*Leestekst*.
6.2 Opdrachtgever verplicht zich:
a. het bepaalde in de artikelen 2.3.3 en 2.3.4 WEB in acht te nemen;
b. zijn takken van dienst zo veel mogelijk te doen samenwerken ten behoeve van het bepalen van
de gewenste educatieve activiteiten.
6.3 Opdrachtnemer verplicht zich:
a. zorg te dragen voor inrichting en beschrijving van de educatieve activiteiten volgens artikelen
7.3.1,7.3.2, 7.3.3 en 7.3.4 WEB;
b. door de Minister bepaalde eindtermen te gebruiken, voor zover partijen dit overeenkomen in
een productovereenkomst;
c. eindtermen die niet door de Minister bepaald zijn te ontwikkelen en te gebruiken voor door
opdrachtgever gevraagde educatieve activiteiten, voor zover partijen dit overeenkomen in een
productovereenkomst;
d. waar mogelijk gebruik te maken van landelijk erkende toetsen en examens;
e. onderwijsovereenkomsten af te sluiten met de deelnemers volgens het bedoelde in artikel 8 1 3
WEB;
f. de geldende voorschriften van de Wet op de Persoonsregistraties toe te passen;
g. een adequaat deelnemersregistratiesysteem in te richten op basis van het genoemde in 6.1
6.4. Partijen onderschrijven het uitgangspunt dat de uitvoering plaats vindt op de overeengekomen
kemlokaties, tenzij in de productovereenkomst anders wordt overeengekomen.
7 Overleg
7.1 Partijen verplichten zich een regulier overleg tot stand te brengen over zaken die deze overeen
komst betreffen.
7.2 De overlegvormen zijn als volgt opgebouwd:
Raamovereenkomst
4
7.2.1Bestuurlijk overleg tussen het portefeuillehoudersoverleg Educatie per regio en het Bestuur
van de SVEF, respectievelijk het ROC Friesland College, minimaal één maal per jaar;
7.2.2. Ambtelijk/directioneel overleg tussen de beleidsmedewerkers educatie per regio en de directie
van de SVEF, respectievelijk het ROC Friesland College. Frequentie: minimaal 4 maal per
jaar;
7.2.3. Uitvoeringsoverleg tussen de coördinerend ambtenaar per regio-overleg en de desbetreffende
locatiedirectie: minimaal 4 maal per jaar;
7.2.4. Aanvullend op bovengenoemde overlegvormen kunnen partijen nadere afspraken maken. Daar
waar dat gevolgen heeft voor andere gemeenten wordt dat in het regio-overleg aan de orde
gesteld.
7.3 De agenda voor een bestuurlijk overleg wordt opgesteld onder verantwoordelijkheid van
opdrachtgever na overleg met de opdrachtnemer. De agenda wordt tenminste twee weken van
tevoren aan alle deelnemers aan het overleg toegestuurd.

*Datasetregels*.
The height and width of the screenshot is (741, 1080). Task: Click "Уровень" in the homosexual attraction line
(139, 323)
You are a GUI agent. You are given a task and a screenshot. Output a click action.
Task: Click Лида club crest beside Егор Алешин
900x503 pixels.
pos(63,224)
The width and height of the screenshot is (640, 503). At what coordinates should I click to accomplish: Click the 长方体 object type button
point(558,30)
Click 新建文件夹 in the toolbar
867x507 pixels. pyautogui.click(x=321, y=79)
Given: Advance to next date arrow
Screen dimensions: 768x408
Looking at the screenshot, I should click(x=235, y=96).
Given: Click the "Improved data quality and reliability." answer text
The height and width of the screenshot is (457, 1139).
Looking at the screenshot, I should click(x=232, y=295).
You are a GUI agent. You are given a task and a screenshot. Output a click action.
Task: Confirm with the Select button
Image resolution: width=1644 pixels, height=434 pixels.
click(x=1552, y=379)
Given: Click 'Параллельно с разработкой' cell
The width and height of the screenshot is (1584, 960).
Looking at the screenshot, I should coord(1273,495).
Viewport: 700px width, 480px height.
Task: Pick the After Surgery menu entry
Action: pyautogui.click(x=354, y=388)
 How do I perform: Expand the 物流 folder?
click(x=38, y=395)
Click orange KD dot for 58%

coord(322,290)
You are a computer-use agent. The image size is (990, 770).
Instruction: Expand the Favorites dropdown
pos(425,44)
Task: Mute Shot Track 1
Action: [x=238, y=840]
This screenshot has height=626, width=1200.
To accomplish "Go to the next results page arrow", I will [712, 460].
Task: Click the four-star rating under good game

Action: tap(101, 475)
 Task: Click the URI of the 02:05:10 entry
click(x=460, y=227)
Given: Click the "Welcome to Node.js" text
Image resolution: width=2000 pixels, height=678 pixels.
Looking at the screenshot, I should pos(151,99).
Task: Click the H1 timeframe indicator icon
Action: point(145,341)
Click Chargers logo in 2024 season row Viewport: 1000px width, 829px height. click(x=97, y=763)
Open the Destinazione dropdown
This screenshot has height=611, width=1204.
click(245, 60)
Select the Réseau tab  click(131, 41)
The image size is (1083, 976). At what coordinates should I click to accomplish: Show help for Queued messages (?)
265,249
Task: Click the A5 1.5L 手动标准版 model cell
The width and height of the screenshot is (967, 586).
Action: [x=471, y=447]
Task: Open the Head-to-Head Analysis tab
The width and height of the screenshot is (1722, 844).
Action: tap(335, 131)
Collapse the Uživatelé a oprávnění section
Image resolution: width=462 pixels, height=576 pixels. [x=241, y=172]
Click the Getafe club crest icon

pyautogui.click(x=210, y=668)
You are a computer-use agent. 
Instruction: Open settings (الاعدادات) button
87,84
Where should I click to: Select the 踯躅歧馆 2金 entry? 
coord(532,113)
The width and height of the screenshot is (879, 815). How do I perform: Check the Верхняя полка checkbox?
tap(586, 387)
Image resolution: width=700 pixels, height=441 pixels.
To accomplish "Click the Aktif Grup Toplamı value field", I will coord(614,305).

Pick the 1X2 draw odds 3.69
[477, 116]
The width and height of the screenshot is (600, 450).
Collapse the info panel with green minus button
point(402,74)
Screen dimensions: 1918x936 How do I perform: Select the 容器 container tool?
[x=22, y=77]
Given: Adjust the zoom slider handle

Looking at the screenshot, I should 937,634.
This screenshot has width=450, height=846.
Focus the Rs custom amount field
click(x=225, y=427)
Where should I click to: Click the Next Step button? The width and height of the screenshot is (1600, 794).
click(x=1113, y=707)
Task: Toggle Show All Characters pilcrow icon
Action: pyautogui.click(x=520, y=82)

*Werkopdracht*. Vul de raamovereenkomst over educatie aan met het volgende stuk, te beginnen na de laatste zin van de leestekst.

*Antwoordruimte*.
7.4 Het in 7.2.2. en 7.2.3. genoemde overleg komt voorts op verzoek van de opdrachtnemer bijeen
indien deze voorziet dat de op grond van een productovereenkomst overeengekomen educatieve
activiteiten en voorwaarden niet nagekomen kunnen worden.
8 Rapportage en Evaluatie
8.1 Opdrachtnemer verplicht zich periodiek te rapporteren naar de gemeenten conform een overeen te
komen rapportagemodel (instellingsmarap).
8.1.1.De Instellingsmarap's worden besproken in het regionale ambtelijke overleg en/of het
uitvoeringsoverleg zoals genoemd in art. 7, en voorgelegd aan de afzonderlijke colleges van
B&W.
8.2 Jaarlijks maken partijen voor 1 april een evaluatief jaarverslag waarin de uitvoering en de werking
van deze overeenkomst wordt geëvalueerd. Dit verslag wordt in het regionale ambtelijke overleg
uiterlijk op 1 mei vastgesteld. Indien de meningen omtrent het evaluatierapport of de uitkomsten
daarvan verschillen, vermeldt het verslag de verschillende meningen.
8.2.1. Jaarlijks voor 1 juni brengt de opdrachtnemer de ROC-jaarrekening uit over het voorafgaande
jaar, voorzien van een accountantsverklaring, waarin zijn opgenomen de door opdrachtgever op
basis van een overeenkomst beschikbaar gestelde middelen.
8.3 Bij grote afwijkingen tussen hetgeen is afgesproken en hetgeen wordt uitgevoerd verplichten
opdrachtgever en opdrachtnemer zich hiervan melding te maken en desgewenst in overleg met
elkaar te treden.
9 Geschillenregeling
9.1 Er is sprake van een geschil over deze overeenkomst indien een der partijen dit als zodanig be
noemt.
9.2. Partijen kunnen besluiten dat een geschil wordt voorgelegd aan een commissie. Een dergelijke
commissie kan bestaan uit:
a. een evenredige vertegenwoordiging van betrokken partijen onder leiding van een
onafhankelijk voorzitter. Deze commissie brengt een advies uit.